What I Stand For:
BUILDING COMMUNITY: I would like to create a school-parent alliance to hopefully ease pressure on educators. I would love to see a cohesive district, with few differences from school to school. Pearland has an amazing resource in our parents and greater community. I would endeavor to see us harness those more efficiently to maximize services to our kids equally across the district, without further taxing PISD’s limited financial resources. Some of our schools have more active PTAs and parent volunteers, some have less, leading to inequities in the services available to children. With a district-wide volunteer force, we could more easily serve the entire community.
CELEBRATING DIVERSITY: I would like the district to provide support to our educators in their endeavors to address the countless new challenges facing kids today. While it has not traditionally been the role of the school to address mental and emotional health of children, this is where we are today. Support and prevention are essential in the school environment, yet it is not fair to expect teachers to take on that additional burden, which is often beyond their training, and certainly not a responsibility commensurate with their salaries. PISD has made a tremendous effort in this capacity, reaching out to local volunteer resources. I’d like to expand on that by truly being a “district of innovation,” exploring grants and free programs that might be available.
EVOLVING CONSTANTLY: I would like to see PISD be proactive in addressing conflicts that arise out of our “growing pains.” I feel that much of the negative publicity and taxpayer-funded lawsuits could possibly be avoided with a different approach to incidences.

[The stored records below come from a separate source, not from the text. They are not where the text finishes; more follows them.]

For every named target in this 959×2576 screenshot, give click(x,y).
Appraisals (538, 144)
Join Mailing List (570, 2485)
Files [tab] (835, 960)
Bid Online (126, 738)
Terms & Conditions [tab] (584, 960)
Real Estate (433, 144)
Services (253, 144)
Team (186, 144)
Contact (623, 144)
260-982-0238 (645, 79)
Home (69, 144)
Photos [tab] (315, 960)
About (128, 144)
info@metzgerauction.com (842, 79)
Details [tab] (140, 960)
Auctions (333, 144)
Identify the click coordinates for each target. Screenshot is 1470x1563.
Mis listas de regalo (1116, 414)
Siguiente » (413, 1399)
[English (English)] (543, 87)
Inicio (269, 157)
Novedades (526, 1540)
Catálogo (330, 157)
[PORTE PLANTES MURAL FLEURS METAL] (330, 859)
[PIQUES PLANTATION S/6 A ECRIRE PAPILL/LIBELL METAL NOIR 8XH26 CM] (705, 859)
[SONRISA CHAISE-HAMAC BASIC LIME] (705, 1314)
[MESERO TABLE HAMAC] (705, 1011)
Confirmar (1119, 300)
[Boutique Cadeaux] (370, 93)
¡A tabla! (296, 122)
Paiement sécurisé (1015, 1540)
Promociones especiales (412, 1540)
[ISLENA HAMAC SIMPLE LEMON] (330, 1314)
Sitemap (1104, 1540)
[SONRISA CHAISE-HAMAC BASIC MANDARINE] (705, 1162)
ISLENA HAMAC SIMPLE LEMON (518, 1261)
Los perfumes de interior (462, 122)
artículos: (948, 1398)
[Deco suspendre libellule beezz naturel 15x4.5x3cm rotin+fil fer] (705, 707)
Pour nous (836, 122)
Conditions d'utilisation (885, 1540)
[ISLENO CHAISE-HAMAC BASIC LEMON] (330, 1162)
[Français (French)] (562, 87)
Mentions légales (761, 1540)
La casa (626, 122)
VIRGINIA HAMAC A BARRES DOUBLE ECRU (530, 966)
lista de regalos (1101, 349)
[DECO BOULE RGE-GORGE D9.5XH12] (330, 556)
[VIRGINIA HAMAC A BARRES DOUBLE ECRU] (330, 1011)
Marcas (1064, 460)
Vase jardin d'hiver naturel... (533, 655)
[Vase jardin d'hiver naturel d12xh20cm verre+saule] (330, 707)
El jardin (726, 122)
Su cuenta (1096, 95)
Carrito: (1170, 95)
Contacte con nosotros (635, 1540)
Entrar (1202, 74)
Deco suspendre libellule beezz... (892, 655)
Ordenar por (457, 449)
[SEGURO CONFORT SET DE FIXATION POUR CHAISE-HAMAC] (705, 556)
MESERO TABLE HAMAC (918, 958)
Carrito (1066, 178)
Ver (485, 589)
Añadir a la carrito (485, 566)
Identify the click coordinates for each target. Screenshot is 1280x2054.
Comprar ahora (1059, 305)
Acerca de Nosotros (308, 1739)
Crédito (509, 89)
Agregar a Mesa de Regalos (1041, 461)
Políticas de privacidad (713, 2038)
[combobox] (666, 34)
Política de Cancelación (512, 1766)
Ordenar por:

Comprehensive diversity training and top-down enforcement, plus direct communication with parents would go a long way. I’m very proud of this district, and I hate to see us negatively portrayed outside of Pearland. This community is full of loving, generous people, and many of our missteps have not been borne out of malice, but rather lack of information. Rather than retreating to our corners when we have differences, effective communication can often build good will.